[Date Prev][Date Next][Thread Prev][Thread Next][Date Index][Thread Index]
bug#23635: possible bug in \c escape handling
From: |
Jim Meyering |
Subject: |
bug#23635: possible bug in \c escape handling |
Date: |
Sat, 28 May 2016 15:06:25 -0700 |
On Fri, May 27, 2016 at 6:08 PM, Assaf Gordon <address@hidden> wrote:
> Hello,
>
> There might be a small bug in processing of GNU extension escape sequence
> "\c".
>
> When the character following "\c" is a backslash, the code consumes only one
> character, leading to inconsistent and incorrect output.
> Example:
>
> $ echo a | sed 's/./\c\\/' | od -c
> 0000000 034 \ \n
> 0000003
> $ echo a | sed 's/./\c\d/' | od -c
> 0000000 034 d \n
> 0000003
>
> but:
>
> $ echo a | sed 's/./\c\/' | od -c
> sed: -e expression #1, char 8: unterminated `s' command
> 0000000
>
> Meaning there is no way to generate the character '\x034' alone with "\c".
>
> This is also somewhat inconsistent because it consumes a single backslash
> character
> (whereas everywhere else a single backslash is the escape character itself).
>
> For comparison, other characters behave as expected:
>
> $ sed 's/./\cA/' in | od -c
> 0000000 001 \n
> 0000002
> $ sed 's/./\c[/' in | od -c
> 0000000 033 \n
> 0000002
> $ sed 's/./\c]/' in | od -c
> 0000000 035 \n
> 0000002
>
> As a side effect, it could also be confusing if the syntax allows
> 'recursive' escapes,
> such as "\c\x41", which might be argued to be '\c' of the following
> character,
> which should be first evaluated as \x61, resulting in "\cA".
>
> The attached patch fixes the problem with the following rules:
> 1. '\c\\' = Control-Backslash = ASCII 0x34.

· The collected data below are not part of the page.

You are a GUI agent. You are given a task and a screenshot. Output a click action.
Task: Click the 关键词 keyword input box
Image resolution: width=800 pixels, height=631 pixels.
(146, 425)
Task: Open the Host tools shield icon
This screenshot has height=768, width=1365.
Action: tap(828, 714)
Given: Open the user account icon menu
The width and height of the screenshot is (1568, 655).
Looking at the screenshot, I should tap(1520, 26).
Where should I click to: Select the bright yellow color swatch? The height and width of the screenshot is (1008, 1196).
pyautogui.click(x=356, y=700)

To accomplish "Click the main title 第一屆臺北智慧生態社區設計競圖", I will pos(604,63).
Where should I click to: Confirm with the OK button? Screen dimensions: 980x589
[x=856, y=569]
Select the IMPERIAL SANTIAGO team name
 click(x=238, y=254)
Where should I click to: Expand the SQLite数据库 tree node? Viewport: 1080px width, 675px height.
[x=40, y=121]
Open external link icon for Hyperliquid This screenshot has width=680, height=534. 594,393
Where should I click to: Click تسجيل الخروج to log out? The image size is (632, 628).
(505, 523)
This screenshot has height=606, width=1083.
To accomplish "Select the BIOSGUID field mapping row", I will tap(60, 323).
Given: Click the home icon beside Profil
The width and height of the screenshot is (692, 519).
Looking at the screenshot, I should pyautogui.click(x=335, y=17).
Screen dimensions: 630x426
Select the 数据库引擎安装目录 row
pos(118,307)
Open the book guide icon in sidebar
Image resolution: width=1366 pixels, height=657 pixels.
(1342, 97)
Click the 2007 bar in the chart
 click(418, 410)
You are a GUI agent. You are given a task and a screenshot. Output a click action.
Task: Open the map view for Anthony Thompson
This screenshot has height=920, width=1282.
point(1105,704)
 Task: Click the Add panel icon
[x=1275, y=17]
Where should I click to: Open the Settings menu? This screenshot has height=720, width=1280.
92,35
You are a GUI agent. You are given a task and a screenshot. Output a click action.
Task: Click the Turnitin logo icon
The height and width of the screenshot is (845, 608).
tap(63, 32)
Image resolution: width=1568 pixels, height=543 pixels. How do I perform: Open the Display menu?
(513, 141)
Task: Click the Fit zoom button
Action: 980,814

> 2. Any other backslash combinations after "\c" are rejected, and sed aborts.
>
> Tests included. comments are welcomed.
Nice catch. I like the patch.
So far, I can make only two suggestions:
- add a NEWS entry, since this is a bug fix
- I have a slight preference for the one-liner printf '%s\n' a a a a
a a a ---- rather than your 7-line here-document to generate that same
output in the test case.
And a comment wording nit:
+# Before sed-4.3, this resulted in '\034d' .
+# now it should be rejected.
I prefer to say e.g.,
# Before sed-4.3, this resulted in '\034d'. Now, it is rejected.
Thank you!